I came across this somewhat prescient blog entry, written in January of 2009. I present it here in its entirety, courtesy of Backseat Lawyer. And please remember, this was written about two and a half years ago...

FROM BACKSEAT LAWYER -- Since 2007, How One Lawyer Sees the News....

1/15/2009

Who Is Jose Baez Besides Being Casey Anthony's Attorney?

After reading today at Examiner.Com that Jose Baez's past experience involves winning 32 out of 34 trials while working as an intern at a Public Defender's Office as well as doing internet training at Lexis-Nexis, I was shocked.

How did this guy get to be the lead counsel on the biggest case of the year? And however snooty this may sound, Casey Anthony BETTER have a dream team if this is the type of experience we're talking about here.

Most defense attorneys work years before they take on felony cases of this magnitude, where the death penalty is involved. And that's before you add in all the media hoopla. What gives?

Here's what I found out about Jose Baez.

1. First of all, his website doesn't allow you to read his bio page - it just clicks back to the home page when you attempt to go there. Nice, expensive website. (Even today, early June of 2011, the links on the site don't work; it is an advertisement, providing no true insight - Requiem)
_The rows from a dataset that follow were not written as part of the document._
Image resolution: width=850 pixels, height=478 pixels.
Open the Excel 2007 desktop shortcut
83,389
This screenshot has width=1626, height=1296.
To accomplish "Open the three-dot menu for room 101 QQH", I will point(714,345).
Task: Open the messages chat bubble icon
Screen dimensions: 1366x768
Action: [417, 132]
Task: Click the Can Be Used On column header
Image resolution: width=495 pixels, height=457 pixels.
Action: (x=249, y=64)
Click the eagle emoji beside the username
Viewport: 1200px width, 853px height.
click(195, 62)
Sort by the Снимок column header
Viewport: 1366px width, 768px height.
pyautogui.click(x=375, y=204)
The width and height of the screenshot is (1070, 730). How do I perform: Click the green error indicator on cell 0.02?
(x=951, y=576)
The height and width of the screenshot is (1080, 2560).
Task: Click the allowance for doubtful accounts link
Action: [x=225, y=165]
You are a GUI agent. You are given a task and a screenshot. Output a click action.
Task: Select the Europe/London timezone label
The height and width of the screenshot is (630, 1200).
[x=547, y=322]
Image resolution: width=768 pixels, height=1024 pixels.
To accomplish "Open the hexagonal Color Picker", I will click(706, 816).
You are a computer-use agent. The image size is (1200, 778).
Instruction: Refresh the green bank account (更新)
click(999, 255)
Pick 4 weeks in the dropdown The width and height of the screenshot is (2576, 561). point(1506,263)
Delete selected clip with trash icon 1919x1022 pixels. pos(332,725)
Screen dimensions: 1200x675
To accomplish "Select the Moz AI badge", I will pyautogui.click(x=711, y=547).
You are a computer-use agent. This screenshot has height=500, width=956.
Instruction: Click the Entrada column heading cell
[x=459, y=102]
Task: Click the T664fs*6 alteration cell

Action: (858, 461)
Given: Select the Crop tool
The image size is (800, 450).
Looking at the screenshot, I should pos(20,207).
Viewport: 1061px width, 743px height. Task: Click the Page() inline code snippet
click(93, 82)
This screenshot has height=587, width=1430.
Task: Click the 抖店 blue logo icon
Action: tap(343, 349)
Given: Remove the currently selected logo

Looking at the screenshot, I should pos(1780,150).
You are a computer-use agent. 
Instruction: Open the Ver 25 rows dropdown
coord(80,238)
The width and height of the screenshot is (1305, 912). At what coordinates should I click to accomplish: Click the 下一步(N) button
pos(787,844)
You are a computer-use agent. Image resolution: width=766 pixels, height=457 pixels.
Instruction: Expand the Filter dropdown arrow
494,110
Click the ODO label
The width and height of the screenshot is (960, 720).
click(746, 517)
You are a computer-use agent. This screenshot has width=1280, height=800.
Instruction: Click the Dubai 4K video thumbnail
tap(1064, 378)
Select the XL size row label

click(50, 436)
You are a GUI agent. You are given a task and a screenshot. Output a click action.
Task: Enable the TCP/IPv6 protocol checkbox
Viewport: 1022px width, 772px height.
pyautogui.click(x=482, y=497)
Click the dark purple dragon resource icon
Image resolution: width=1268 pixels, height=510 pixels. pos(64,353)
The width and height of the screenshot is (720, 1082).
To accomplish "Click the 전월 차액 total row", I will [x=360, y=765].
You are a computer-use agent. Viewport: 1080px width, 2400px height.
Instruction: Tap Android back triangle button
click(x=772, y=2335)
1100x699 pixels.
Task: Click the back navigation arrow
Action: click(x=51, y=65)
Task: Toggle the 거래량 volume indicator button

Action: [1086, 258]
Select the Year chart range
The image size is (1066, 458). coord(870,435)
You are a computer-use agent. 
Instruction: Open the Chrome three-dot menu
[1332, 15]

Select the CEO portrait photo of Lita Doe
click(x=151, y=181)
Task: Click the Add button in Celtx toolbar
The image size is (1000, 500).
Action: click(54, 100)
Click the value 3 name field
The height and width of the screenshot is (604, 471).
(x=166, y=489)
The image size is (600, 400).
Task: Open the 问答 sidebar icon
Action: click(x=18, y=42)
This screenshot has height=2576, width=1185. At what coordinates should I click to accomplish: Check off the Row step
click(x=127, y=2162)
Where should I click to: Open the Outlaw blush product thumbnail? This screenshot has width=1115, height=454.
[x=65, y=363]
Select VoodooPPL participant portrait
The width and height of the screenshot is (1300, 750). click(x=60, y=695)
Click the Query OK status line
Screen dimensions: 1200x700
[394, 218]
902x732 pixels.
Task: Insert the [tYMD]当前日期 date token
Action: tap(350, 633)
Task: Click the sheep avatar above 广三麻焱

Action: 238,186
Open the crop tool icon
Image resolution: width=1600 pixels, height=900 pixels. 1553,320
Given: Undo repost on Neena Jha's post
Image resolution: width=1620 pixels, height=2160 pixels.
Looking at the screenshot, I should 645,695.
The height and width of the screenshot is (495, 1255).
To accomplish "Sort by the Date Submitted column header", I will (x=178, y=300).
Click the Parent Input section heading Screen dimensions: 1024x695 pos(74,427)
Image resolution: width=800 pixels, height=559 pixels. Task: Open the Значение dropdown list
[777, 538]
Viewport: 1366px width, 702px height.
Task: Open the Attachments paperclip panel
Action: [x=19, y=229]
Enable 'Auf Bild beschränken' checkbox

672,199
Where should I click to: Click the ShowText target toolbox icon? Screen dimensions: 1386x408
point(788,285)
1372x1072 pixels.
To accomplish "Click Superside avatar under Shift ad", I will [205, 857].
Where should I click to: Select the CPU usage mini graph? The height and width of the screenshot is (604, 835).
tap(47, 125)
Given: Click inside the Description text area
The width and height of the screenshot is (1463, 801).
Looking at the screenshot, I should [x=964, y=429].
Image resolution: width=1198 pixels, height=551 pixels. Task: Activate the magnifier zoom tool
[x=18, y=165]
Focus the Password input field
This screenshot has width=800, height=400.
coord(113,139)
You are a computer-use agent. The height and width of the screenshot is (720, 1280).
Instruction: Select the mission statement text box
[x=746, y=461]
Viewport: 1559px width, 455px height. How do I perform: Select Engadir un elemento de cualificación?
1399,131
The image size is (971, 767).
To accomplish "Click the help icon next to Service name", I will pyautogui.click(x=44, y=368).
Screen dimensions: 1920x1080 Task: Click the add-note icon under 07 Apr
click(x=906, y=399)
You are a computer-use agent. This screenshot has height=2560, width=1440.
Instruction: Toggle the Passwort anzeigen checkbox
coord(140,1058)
2. WESH-TV in Orlando reports that it has checked out his recent past experience in their records; however when you compare this to the Baez site with its four "success stories," it's duplicative.

Plus, there's only FOUR and they are the kind of wins you'd expect an aggressive, Young-Turk type of defense attorney to have on his site at this point. NOTHING near to the complexity of the Anthony matter.

3. You can't pull up his information at Martindale, when is a site owned by Lexis - purportedly, his former employer. He's not in Martindale???? What?????? (Martindale.com is a search engine designed to help people find lawyers; obviously, from the blogger's reaction, it must serve as an industry bible, the "whose who" of attorneys in the United States. Now there is a Jose Anibal Baez listed on the site, but he is located in New York and does not practice criminal law, so it is not the same Baez - Requiem)
4. The Florida Bar Association shows Jose Angel Baez to be in good standing with them, with offices in Kissamee, Florida. He was admitted to practice in September 2005. (Still holds true; he remains in "good standing," according to the bar - Requiem)

5. I found a site, avvo.com, that reports Jose Baez got his law degree from St. Thomas School of Law - while Investigation Discovery quotes Baez's website as Baez having a Bachelor's of Science Degree in Criminology from Florida State University. Same source also quotes the Baez site as Baez working for the Public Defender's Office since 1995. (On avvo, there is a "client review" written two months ago that, well, is not very flattering. We put no credo in that review; is it anonymous, and he is on the national stage now, a target for anyone with familiarity with the case and a computer with Internet connection - Requiem)

Okay.

We know that he's been licensed to practice for around 3 years when he takes the Casey Anthony case.

We know that he's got an office in Kissamee, and he's paid for a very nice website.

We know he's not listed in Martindale (a real red flag to lawyers out there).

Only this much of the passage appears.